Despite all this, there was one thing I just wouldn’t do. When it came to grocery shopping, I refused to shop anywhere than the local supermarket. I wouldn’t even entertain the idea of exploring one of the more traditional aspects of Italian food culture: the simple yet complex-to-my-American-eyes individual product shops, the macelleria, the panificio, the fruit and vegetable vendors. Though it seemed a romantic practice in the movies, the Old World stereotype was terrifying to me and my limited language skills in real life.
At the end of my first year here, I moved to a new neighborhood with a supermarket much further away from my house. Tired with the struggle of carrying all my bags, I resolved to visit the fruttivendolo around the corner, hopeful it would lighten the load. Walking out of the vendor’s shop a few days later, it was as if I had just discovered the secret of Italy. I had tomatoes and potatoes, zucchini, onions, peppers, apples and bananas, all for a shockingly low price and the shortest of walks from my house. The more I shopped there, the more I got to know the vendor himself. We became fast friends as we discussed my home country and how I had come to be in Italy. The real-life conversations were a far cry from shopping at the supermarket, where there was no one to talk to. I began to sense I had missed out on a year’s worth of eye-opening cultural exchange.
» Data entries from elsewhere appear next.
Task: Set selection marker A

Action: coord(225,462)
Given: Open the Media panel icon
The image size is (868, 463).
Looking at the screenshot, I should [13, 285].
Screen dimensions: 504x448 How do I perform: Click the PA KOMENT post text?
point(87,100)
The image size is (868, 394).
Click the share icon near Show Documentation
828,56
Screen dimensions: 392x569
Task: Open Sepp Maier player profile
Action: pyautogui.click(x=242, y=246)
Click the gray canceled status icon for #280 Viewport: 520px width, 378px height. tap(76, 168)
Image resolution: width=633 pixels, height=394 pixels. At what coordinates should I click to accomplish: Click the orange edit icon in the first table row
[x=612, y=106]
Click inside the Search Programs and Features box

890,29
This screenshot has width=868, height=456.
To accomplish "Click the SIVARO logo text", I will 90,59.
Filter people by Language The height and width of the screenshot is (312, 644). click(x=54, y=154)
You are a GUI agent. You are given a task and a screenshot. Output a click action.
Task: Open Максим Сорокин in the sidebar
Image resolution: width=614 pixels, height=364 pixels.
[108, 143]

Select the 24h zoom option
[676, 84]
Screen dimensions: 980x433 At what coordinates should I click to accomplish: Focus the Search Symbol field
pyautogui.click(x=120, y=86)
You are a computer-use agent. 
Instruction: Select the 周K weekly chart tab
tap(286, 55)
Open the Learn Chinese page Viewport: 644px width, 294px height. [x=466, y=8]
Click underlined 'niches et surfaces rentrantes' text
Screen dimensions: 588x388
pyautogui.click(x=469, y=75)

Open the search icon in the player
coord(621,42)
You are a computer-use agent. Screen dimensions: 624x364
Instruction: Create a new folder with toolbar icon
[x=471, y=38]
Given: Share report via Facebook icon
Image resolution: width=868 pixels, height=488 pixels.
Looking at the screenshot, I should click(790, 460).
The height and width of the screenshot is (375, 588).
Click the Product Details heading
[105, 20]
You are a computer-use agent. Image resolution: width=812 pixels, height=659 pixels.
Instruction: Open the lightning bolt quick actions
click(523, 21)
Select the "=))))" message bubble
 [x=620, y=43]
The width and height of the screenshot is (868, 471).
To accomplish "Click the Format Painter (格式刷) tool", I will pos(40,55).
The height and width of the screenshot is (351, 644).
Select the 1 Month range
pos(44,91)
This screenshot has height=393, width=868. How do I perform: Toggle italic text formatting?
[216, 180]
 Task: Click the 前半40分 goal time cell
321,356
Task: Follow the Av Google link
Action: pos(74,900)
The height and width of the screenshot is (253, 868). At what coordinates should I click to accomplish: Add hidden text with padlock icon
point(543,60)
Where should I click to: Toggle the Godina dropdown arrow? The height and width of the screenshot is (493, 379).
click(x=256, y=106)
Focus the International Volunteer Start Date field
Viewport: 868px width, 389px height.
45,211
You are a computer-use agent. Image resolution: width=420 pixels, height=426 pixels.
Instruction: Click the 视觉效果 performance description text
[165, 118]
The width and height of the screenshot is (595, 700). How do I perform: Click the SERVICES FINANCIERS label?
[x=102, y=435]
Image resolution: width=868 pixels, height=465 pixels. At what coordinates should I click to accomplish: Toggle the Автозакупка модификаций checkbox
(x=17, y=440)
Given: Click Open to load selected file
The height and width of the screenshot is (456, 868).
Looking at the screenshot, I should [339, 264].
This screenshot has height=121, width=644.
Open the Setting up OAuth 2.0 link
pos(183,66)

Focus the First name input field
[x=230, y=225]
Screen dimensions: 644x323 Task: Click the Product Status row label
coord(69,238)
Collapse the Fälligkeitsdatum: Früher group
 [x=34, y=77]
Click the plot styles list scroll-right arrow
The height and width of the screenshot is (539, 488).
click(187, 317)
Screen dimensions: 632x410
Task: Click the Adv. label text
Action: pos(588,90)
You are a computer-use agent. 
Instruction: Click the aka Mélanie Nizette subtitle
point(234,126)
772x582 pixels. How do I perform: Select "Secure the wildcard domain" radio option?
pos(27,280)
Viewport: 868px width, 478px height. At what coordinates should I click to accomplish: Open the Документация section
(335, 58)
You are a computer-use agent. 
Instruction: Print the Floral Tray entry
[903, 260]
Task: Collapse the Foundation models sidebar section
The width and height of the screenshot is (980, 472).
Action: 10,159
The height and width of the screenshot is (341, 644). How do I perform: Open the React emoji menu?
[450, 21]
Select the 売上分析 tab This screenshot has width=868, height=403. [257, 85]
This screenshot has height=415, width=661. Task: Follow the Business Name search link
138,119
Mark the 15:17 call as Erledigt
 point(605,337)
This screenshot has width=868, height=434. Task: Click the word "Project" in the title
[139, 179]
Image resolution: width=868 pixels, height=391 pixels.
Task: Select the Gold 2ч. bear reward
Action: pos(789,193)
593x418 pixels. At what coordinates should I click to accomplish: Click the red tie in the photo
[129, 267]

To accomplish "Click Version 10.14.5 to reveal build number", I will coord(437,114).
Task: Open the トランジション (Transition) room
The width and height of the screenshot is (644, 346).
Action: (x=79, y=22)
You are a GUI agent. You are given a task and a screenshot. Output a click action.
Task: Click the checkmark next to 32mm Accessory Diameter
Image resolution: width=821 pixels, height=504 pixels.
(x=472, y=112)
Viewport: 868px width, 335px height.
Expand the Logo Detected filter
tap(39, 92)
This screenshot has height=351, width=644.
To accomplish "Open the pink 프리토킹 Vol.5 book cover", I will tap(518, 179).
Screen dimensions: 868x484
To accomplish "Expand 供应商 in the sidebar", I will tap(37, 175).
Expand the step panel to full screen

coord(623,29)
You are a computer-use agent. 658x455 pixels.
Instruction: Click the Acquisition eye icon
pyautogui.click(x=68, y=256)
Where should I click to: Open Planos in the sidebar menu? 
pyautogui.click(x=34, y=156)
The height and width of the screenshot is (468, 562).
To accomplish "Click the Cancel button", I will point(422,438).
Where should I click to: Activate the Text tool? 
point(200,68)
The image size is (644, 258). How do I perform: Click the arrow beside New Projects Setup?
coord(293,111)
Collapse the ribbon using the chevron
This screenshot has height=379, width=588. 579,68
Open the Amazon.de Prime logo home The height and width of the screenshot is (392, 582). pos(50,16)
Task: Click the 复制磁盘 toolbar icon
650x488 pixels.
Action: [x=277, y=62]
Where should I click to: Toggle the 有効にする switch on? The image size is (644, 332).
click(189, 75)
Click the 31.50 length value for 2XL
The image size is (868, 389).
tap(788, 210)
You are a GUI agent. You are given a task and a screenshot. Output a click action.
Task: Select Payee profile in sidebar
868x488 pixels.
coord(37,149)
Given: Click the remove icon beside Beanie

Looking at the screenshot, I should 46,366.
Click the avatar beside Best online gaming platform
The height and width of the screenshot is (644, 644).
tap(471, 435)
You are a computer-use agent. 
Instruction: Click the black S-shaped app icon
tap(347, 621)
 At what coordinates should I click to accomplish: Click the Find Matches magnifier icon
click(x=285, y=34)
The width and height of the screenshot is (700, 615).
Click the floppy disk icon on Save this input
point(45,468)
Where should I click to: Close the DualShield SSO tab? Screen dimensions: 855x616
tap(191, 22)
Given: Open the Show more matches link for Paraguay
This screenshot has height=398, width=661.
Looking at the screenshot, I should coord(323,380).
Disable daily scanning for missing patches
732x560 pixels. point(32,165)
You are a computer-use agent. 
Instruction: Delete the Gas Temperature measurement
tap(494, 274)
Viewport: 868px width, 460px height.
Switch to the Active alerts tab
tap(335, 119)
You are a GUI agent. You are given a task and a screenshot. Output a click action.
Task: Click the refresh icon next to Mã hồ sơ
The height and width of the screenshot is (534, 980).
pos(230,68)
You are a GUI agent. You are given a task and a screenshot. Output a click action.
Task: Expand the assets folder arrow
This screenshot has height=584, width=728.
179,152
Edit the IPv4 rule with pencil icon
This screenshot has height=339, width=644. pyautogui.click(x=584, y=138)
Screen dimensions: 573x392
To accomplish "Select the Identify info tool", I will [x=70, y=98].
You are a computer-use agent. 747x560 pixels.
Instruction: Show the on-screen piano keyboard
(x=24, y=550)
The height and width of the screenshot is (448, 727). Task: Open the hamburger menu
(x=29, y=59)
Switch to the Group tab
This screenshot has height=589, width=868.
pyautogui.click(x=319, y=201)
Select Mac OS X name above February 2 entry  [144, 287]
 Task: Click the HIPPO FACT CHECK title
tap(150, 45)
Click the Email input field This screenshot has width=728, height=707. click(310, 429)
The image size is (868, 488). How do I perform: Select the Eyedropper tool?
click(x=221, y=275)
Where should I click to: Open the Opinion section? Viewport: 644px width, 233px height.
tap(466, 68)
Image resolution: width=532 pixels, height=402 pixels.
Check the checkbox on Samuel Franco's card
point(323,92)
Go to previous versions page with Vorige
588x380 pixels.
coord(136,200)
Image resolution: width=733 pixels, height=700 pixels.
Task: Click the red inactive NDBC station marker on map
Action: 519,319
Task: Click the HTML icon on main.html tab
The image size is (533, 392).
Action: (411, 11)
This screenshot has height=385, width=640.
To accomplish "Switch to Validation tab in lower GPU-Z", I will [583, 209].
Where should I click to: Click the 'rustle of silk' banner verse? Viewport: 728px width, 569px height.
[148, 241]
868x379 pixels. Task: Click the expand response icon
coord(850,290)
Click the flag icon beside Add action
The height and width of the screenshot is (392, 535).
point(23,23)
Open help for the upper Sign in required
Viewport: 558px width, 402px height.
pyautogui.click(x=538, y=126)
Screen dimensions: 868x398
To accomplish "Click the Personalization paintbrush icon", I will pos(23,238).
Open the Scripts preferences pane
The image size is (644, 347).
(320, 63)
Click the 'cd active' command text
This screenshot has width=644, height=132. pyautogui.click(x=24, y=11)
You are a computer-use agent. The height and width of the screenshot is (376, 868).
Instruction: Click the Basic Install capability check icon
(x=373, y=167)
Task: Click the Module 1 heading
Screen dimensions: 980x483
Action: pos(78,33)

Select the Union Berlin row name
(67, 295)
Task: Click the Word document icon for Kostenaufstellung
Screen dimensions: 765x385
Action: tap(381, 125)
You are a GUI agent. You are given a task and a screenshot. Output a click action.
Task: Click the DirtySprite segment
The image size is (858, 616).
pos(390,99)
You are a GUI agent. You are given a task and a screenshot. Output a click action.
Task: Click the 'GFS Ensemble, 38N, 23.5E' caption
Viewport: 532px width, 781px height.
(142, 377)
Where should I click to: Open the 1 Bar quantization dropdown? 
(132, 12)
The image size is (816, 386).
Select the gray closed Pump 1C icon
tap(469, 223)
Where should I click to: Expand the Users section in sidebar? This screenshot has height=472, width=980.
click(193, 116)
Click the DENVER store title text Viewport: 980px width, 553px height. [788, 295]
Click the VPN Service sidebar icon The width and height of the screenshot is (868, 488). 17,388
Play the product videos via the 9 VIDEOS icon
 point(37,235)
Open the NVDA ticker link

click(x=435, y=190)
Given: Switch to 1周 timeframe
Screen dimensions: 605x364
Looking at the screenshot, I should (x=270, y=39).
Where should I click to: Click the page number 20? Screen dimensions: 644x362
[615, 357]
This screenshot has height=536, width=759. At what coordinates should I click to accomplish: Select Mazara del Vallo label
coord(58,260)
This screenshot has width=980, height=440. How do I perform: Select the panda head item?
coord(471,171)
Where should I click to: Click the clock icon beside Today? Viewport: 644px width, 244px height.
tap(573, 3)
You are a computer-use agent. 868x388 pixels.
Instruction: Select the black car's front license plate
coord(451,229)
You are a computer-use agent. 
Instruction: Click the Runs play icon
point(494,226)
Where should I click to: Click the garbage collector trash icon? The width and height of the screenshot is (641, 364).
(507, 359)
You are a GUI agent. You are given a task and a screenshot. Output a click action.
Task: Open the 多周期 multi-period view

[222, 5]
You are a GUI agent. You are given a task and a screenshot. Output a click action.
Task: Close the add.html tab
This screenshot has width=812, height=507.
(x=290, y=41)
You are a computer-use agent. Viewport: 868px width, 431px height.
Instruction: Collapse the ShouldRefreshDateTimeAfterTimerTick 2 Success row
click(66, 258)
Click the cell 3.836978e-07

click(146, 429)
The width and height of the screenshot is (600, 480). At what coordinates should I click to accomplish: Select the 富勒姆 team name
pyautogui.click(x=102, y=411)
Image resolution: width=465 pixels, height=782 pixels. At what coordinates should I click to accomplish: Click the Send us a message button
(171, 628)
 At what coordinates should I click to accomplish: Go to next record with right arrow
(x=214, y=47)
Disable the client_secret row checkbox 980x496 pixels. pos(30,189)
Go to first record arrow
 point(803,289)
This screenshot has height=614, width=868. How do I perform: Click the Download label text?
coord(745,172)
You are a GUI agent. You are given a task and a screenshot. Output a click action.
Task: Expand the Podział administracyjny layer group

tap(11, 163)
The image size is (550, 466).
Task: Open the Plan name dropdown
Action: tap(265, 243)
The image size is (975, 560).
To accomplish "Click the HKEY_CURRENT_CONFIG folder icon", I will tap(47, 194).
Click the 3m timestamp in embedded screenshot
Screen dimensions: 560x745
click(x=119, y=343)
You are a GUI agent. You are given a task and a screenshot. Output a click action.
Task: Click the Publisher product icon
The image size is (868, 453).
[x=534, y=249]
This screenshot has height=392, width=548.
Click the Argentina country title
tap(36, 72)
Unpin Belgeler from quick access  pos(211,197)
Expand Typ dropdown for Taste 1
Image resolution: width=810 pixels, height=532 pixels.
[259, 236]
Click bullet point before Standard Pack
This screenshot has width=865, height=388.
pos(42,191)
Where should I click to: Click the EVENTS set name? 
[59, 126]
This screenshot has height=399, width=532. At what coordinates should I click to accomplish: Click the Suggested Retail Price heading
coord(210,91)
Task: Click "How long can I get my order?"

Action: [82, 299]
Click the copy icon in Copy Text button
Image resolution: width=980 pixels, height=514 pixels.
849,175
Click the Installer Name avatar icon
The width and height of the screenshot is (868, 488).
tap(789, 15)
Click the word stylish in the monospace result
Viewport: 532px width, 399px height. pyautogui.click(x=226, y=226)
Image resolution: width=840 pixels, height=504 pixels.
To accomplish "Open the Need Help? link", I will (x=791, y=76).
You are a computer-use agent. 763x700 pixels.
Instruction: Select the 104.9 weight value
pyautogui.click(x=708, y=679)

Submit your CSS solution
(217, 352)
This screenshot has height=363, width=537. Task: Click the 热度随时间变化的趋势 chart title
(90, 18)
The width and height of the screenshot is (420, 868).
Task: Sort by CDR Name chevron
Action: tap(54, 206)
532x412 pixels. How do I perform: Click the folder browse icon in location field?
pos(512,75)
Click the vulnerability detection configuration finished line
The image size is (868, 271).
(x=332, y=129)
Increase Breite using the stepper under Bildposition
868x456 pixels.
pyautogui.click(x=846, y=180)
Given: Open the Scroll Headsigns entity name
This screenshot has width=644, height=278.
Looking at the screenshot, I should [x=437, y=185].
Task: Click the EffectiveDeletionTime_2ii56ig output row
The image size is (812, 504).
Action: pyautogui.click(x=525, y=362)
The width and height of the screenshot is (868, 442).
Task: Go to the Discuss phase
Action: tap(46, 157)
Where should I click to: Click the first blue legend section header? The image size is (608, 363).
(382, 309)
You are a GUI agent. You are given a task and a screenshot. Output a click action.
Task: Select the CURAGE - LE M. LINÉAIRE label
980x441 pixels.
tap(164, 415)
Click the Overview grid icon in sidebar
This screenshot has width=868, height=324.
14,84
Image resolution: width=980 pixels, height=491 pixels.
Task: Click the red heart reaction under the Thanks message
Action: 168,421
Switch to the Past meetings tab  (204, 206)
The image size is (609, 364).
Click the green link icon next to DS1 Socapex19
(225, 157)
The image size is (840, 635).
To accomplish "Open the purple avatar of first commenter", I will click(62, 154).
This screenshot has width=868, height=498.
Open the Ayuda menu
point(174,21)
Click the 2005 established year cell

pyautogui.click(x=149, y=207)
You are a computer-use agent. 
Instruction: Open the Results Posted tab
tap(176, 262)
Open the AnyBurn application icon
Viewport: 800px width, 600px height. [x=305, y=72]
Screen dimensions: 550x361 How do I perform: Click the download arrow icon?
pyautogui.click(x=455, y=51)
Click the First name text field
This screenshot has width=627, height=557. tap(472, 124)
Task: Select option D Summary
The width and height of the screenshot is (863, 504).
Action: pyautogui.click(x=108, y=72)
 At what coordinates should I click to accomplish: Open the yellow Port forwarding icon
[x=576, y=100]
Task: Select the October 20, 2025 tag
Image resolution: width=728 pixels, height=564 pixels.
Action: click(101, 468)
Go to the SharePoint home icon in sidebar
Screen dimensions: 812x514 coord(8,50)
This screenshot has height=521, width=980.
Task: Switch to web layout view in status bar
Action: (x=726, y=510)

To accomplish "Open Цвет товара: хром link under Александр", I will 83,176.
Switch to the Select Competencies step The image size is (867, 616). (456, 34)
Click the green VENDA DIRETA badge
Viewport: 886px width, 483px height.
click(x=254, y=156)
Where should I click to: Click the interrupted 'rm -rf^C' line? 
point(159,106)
When I moved into my current apartment, an entire street lined with conveniently located individual shops has proven ecstasy incarnate. The family-run atmosphere provides insight into a culture that I get to know a little more every day. My vocabulary continues to expand, with words like the puzzling etto and untranslatable meat cuts like scamone, controfiletto and cappello di prete. I listen to the familiar chit-chat of neighborhood friends, with their lessons in conversation behavior and appropriate topics, and I observe what people buy, influencing my own purchases and recipes.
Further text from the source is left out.